Gordana Mijovic: We have national data on AMR and send it to the World Health Organisation* on a yearly basis. It is still a challenge to get a grasp on the exact situation of antimicrobial resistance in Montenegro. There is a problem with a lack of using blood cultures for diagnostic purposes. Doctors tend to only do blood cultures when more serious health problems occur. Surveillance among general practitioners in primary care can be very useful in obtaining more essential data on the consumption of antibiotics.

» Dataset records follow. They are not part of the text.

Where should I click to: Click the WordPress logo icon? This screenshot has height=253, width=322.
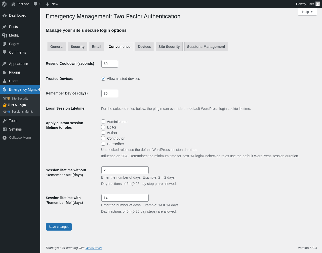[4, 4]
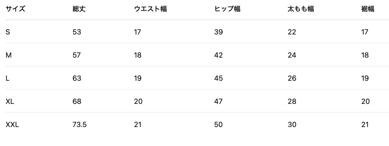
Task: Click the ヒップ幅 column header
Action: pos(227,9)
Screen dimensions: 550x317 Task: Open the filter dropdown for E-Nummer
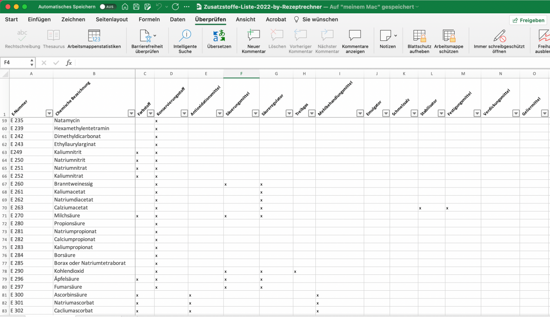(x=49, y=114)
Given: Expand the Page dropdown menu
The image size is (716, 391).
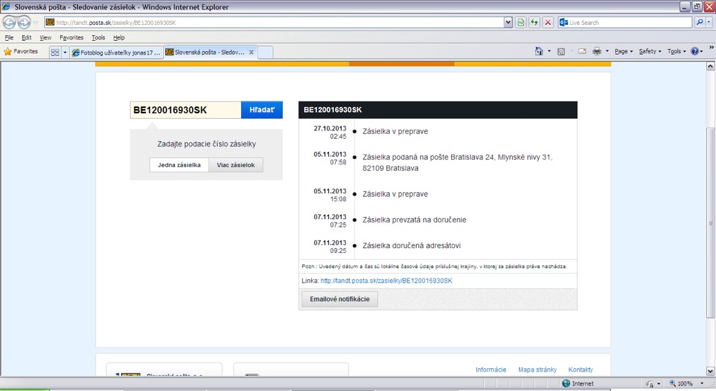Looking at the screenshot, I should 623,52.
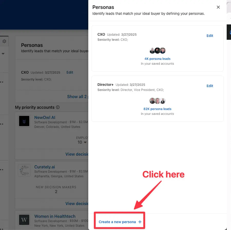The image size is (231, 230).
Task: Click the Create a new persona button
Action: click(x=119, y=222)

Another challenge is the ‘brain drain’ to other countries. A lot of our young and motivated healthcare professionals tend to go abroad for work due to higher paid jobs and better work circumstances. Losing these experienced collaborators also means we have to keep repeating our basic awareness raising efforts about the dangers of AMR and antibiotic overconsumption.

In the upcoming years, what do you hope to achieve with Global-PPS?

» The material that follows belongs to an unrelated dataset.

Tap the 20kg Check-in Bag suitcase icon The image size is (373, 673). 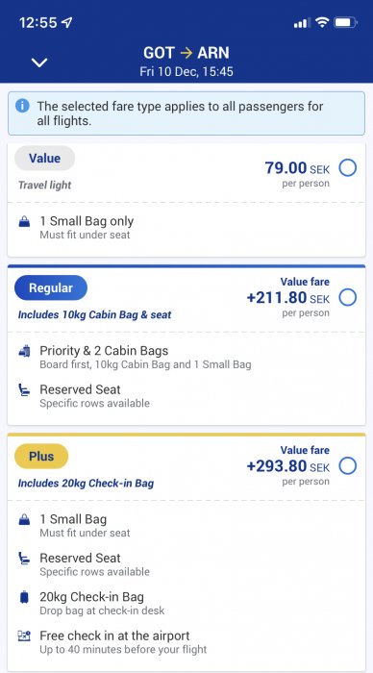click(24, 597)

Ivana Djuković: We have to work on solving our challenges at the national level. This means growing awareness among hospital management and clinicians about how important point prevalence surveys are and the opportunities we get from having this essential data. We know that, in Montenegro, the COVID-19 pandemic caused an overuse of antibiotics, which, in turn, may lead to more resistant bacteria. It will take time to get back to the pre-pandemic levels of antibiotic usage and of course to improve even further.

Are you interested in obtaining detailed information on antibiotic use in your hospital? Контакты and participate in the next Global-Point Prevalence Survey!

About Gordana Mijovic


Professor Gordana Mijovic is a microbiologist and is Director of the Center for Science and Education at the Institute of Public Health of Montenegro. She is also head of the National Interdisciplinary Commission for Antibiotic Resistance Control (NIKRA), as well as the national focal point for IMI. Since 2015, Gordana has been the national coordinator for Global-PPS in Montenegro.


About Ivana Djuković

Doctor Ivana Djuković is an infectologist and is the Director of the Clinic for Infectious Diseases at the Clinical Center of Montenegro. She is also a member of NIKRA and the Society of Infectious diseases of Montenegro.